Journal of Clinical and Translational Science (Apr 2024)
451 Identification of candidate sudden arrhythmic death -causing variants in a spontaneous animal model
Abstract
OBJECTIVES/GOALS: 1. Identify candidate AN-SAD-causing variants. 2. Estimate the variant effect size of and genotypic relative risk for arrhythmias and AN-SAD. METHODS/STUDY POPULATION: We performed whole genome sequencing (WGS) on 59 Thoroughbred AN-SAD cases and 58 controls. WGS was mapped and variants identified using a modified version of the Genome Analysis Toolkit best practices. Variants will be selected based on case-control analysis using SnpSift and presence in candidate genes. The top 400 candidate AN-SAD-causing variants will be selected based on being common in cases and rare or absent in controls, and uncommon (allele frequency less than 10%) in a catalog of genetic variation for the horse. The 400 variants will be genotyped in our cohort of 1,200 racehorses to determine variant effect size and genotypic relative risk.
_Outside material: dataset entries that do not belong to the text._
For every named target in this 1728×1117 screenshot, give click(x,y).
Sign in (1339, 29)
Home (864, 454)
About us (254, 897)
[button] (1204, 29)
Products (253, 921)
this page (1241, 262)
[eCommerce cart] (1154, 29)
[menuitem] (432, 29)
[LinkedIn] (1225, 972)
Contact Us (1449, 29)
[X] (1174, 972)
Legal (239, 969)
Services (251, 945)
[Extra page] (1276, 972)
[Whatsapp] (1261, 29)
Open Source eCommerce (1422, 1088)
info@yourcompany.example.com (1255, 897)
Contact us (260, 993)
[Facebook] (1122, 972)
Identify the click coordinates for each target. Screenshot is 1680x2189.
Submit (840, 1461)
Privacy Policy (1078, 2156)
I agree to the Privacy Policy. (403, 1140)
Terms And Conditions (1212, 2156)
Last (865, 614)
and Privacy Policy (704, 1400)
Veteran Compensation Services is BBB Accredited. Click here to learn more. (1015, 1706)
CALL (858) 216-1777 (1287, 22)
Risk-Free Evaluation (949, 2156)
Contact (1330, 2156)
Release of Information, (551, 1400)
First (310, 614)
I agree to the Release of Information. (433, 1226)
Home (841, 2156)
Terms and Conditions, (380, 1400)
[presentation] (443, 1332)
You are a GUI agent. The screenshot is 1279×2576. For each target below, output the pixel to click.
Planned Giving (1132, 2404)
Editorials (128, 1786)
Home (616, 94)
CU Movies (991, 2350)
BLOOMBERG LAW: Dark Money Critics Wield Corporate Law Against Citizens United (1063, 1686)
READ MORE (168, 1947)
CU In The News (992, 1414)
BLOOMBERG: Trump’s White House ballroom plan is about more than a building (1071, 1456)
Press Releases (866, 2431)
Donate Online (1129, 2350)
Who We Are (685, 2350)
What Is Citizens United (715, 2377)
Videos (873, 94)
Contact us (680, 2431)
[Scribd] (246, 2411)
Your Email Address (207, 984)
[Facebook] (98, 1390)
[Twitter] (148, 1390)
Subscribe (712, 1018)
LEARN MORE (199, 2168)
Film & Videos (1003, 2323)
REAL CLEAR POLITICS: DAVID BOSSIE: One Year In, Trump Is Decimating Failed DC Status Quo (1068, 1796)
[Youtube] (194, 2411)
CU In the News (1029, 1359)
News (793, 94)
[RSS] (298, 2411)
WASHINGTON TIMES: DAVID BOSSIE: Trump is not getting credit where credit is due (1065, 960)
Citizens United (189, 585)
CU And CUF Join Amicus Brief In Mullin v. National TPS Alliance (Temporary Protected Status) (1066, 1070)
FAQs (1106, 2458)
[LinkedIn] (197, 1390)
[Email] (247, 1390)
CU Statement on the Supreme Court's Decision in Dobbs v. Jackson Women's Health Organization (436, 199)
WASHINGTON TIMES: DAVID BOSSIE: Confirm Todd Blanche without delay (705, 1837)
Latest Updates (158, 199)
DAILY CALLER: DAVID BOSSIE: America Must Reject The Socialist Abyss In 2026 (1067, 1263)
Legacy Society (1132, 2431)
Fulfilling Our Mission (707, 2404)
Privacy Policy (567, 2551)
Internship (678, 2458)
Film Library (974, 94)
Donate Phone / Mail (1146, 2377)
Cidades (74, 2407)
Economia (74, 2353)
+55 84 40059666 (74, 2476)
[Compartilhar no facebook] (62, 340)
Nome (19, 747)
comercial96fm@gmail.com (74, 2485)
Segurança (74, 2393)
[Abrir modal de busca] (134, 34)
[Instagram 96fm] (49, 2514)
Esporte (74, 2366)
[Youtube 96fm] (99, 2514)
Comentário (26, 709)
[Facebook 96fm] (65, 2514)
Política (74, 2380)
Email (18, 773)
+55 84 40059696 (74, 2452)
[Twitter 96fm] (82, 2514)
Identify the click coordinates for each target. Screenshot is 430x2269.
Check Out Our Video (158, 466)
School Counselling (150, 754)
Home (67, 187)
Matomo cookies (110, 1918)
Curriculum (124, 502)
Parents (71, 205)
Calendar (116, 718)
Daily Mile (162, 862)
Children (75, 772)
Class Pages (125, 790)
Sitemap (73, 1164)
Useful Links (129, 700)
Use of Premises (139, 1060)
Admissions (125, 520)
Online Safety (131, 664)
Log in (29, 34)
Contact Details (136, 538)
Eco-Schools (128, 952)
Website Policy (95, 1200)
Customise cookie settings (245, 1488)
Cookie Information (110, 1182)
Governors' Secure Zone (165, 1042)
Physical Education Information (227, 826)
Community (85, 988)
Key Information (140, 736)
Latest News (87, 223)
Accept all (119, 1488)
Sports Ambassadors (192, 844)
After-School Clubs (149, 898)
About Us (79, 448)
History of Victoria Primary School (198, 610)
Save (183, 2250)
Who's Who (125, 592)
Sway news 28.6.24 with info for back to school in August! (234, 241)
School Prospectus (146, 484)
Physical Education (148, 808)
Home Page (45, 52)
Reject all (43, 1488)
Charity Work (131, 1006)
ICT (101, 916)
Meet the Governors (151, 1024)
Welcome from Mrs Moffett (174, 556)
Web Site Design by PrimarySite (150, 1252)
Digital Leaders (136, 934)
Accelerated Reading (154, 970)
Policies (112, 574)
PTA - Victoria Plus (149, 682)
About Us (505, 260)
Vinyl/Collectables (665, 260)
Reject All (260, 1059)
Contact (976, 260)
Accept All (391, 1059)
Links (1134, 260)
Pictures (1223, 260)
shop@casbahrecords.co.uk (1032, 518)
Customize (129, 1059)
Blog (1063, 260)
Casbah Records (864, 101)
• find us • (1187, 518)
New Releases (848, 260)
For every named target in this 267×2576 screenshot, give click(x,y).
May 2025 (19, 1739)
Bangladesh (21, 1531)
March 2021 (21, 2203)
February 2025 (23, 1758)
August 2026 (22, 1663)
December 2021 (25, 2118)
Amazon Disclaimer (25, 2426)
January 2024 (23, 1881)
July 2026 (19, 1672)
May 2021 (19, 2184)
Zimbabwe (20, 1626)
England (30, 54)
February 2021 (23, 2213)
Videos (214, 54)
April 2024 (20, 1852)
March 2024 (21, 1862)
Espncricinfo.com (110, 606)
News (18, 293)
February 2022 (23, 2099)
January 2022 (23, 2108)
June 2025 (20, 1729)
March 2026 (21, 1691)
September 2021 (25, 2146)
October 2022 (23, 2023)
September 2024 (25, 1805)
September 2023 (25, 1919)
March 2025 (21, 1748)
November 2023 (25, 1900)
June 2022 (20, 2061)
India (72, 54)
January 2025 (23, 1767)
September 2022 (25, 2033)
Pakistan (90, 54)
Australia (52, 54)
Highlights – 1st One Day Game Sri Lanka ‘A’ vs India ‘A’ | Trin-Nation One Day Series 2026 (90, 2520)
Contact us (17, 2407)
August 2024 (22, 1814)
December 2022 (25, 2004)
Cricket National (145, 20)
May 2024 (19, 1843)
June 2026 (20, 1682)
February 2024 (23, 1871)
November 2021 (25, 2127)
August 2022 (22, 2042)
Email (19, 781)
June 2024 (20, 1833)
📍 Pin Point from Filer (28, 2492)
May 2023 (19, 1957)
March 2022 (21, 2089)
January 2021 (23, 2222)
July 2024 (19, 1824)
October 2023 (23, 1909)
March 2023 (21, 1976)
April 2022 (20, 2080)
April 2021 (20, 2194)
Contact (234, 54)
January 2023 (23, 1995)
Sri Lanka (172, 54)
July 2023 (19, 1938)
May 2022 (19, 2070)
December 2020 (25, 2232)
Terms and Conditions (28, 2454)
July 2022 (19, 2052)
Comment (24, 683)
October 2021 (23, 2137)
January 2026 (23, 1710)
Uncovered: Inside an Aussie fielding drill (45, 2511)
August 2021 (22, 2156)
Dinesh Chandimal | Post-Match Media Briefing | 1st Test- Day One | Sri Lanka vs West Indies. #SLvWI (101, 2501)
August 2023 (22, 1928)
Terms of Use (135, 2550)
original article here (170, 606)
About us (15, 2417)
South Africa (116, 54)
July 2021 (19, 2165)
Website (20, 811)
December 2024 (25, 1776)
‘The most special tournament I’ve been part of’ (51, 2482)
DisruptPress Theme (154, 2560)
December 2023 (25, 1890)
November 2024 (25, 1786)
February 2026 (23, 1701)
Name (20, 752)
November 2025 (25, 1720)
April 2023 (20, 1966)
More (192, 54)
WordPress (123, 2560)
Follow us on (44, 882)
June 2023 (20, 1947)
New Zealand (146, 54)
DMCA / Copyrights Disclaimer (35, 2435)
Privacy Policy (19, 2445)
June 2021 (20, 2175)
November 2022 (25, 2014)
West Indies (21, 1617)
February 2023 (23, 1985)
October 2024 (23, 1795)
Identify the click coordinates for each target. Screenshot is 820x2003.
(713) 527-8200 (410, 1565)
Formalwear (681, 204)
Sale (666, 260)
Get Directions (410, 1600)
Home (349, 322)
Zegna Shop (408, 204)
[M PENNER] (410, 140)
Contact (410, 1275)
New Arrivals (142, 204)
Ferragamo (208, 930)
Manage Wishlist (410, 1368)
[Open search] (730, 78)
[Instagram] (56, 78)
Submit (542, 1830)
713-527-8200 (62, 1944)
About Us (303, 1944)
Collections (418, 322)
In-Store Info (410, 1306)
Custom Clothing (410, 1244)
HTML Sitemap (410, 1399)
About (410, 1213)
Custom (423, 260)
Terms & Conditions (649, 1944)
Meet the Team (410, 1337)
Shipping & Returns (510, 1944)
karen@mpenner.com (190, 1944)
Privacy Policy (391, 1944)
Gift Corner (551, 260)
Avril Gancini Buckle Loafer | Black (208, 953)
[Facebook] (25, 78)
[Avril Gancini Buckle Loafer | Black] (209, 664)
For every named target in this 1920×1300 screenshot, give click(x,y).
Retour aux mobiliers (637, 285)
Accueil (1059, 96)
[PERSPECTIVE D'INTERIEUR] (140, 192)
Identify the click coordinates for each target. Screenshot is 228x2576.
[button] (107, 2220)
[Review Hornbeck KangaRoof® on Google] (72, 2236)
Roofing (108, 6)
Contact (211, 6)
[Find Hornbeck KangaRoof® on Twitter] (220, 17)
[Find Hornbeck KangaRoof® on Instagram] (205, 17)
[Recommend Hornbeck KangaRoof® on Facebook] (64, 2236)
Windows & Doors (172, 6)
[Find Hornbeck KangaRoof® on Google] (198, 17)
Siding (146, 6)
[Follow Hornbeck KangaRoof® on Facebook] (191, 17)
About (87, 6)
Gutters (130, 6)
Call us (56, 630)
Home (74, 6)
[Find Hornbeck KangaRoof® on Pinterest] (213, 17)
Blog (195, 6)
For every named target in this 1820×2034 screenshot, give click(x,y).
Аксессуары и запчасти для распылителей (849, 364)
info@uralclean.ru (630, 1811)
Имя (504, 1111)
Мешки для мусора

RESULTS/ANTICIPATED RESULTS: 17,182,003 variants were identified. 230 variants had significantly different allele frequencies (AF) between cases and controls (SnpSift). 723 high and 4,824 moderate impact variants were identified in 1,072 candidate genes. 3,681 variants were present at an AF 10% in the equine variant catalog. Variant effect prediction is ongoing to select the final 400 variants. Cardiac phenotyping (cardiac auscultation and ECG before, during, and after exercise) was performed on 790 racehorses and we will have 1,200 racehorses with cardiac phenotypes and/or AN-SAD. We will genotype the top 400 candidate AN-SAD-causing variants in these 1,200 horses to identify variants of large effect size. DISCUSSION/SIGNIFICANCE: Identification of candidate AN-SAD variants in a spontaneous animal model can facilitate interpretation of candidate variants in humans and horses. This project will provide further support for the racehorse AN-SAD model and will support future work exploring the genetic and environmental risk factors contributing to AN-SAD in this animal model.